Seminggu kemudian, setelah bercerita, ayah Jenny bertanya lagi, “Apakah Jenny sayang Papa?”

“Papa, tentu saja Jenny sayang Papa.”

“Kalau begitu berikan kalung mutiaramu.”

“Ya, Papa, jangan kalung itu. Papa boleh memiliki boneka bayi Jenny, deh. Boneka baru yang Jenny dapatkan waktu ulang tahun. Ia begitu cantik. Papa juga boleh memiliki selimut biru yang begitu serasi dengan kereta dorongnya.”

“Baiklah. Tidurlah yang nyenyak. Tuhan memberkatimu, mungil. Papa menyayangimu.” Dan, seperti biasa, ia mencium pipinya dengan lembut.

Beberapa malam kemudian, ketika ayahnya masuk ke kamarnya, Jenny sedang duduk di tempat tidurnya dengan kaki bersila, bergaya seperti orang Indian. Setelah dekat, barulah ia melihat dagu Jenny gemetar dan butiran air mata bergulir di pipinya.

“Ada apa, Jenny?
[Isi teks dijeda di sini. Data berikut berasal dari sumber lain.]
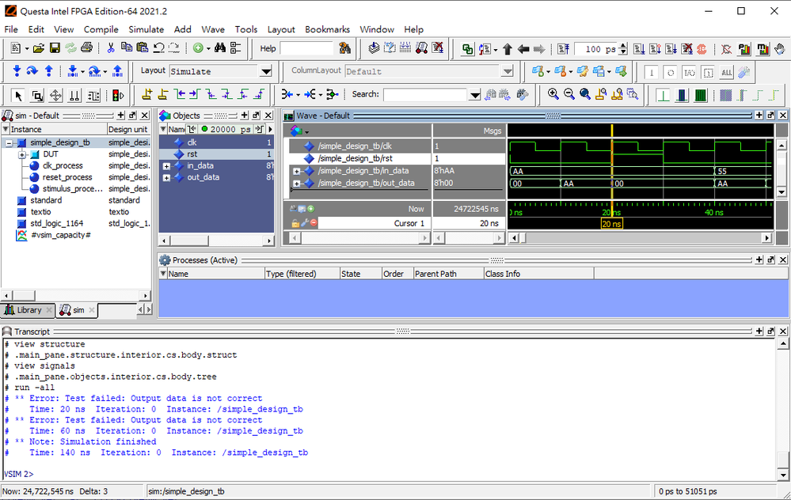Select the arrow pointer Select mode
This screenshot has width=791, height=500.
[x=17, y=95]
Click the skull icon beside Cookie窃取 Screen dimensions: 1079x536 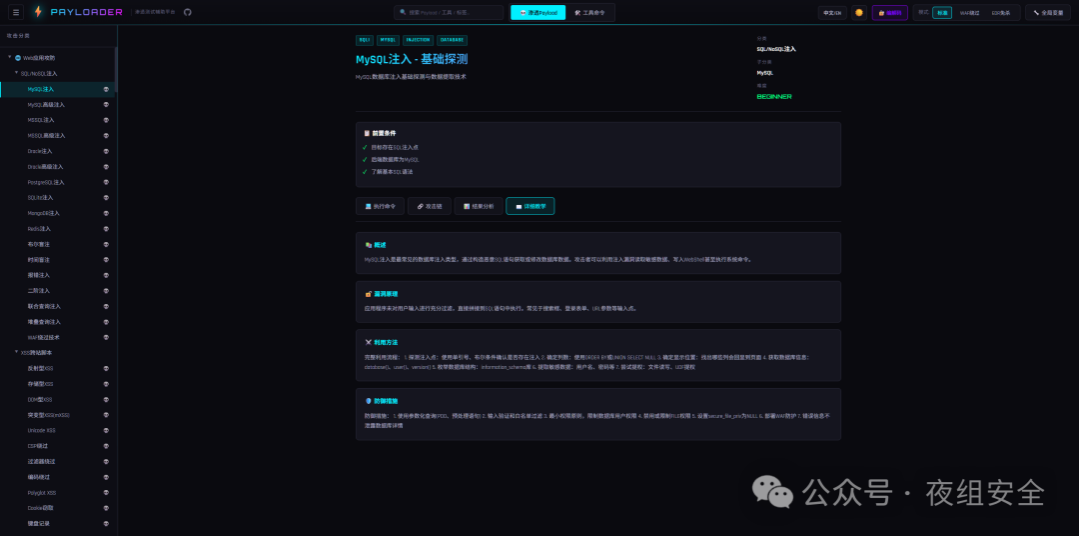(x=106, y=508)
Ada masalah apa?”

Jenny tidak mengatakan apa pun, namun ia mengulurkan tangan mungilnya kepada sang ayah. Ketika membuka tangannya, di sana terdapat kalung mutiara mungilnya. Dengan agak gemetar, akhirnya ia berkata, “Ini, Papa. Ini untuk Papa.”

Dengan air mata bercucuran, ayah Jenny yang baik meraih kalung murahan itu dengan satu tangan. Sementara dengan tangan yang lain ia menjangkau kantongnya dan mengeluarkan sebuah kotak beludru biru berisi seuntai kalung mutiara asli. Ia memberikannya kepada Jenny. Ia telah membawanya selama ini. Ia hanya menunggu saatnya ketika Jenny menyerahkan kalung murahannya, barulah ia menyerahkan perhiasan mutiara asli itu kepadanya.
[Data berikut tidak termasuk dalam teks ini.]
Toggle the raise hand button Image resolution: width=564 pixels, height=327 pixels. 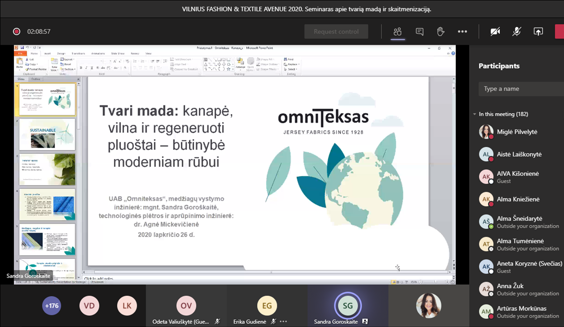pyautogui.click(x=440, y=32)
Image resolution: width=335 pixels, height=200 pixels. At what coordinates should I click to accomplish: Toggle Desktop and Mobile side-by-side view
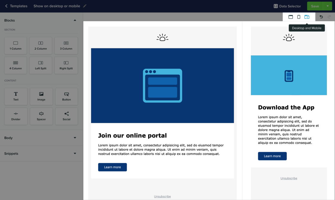(307, 17)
Demikian pulalah Bapa Surgawai kita.

by: Alice Gray

Seperti bapa sayang anaknya demikianlah Engkau mengasihiku, Kau jadikan biji mata-Mu, kau berikan semua yang ada pada-Mu. Seperti bapa sayang anaknya demikianlah Kau menuntun langkahku, hari depan indah Kau beri, rancangan-Mu yang terbaik bagiku.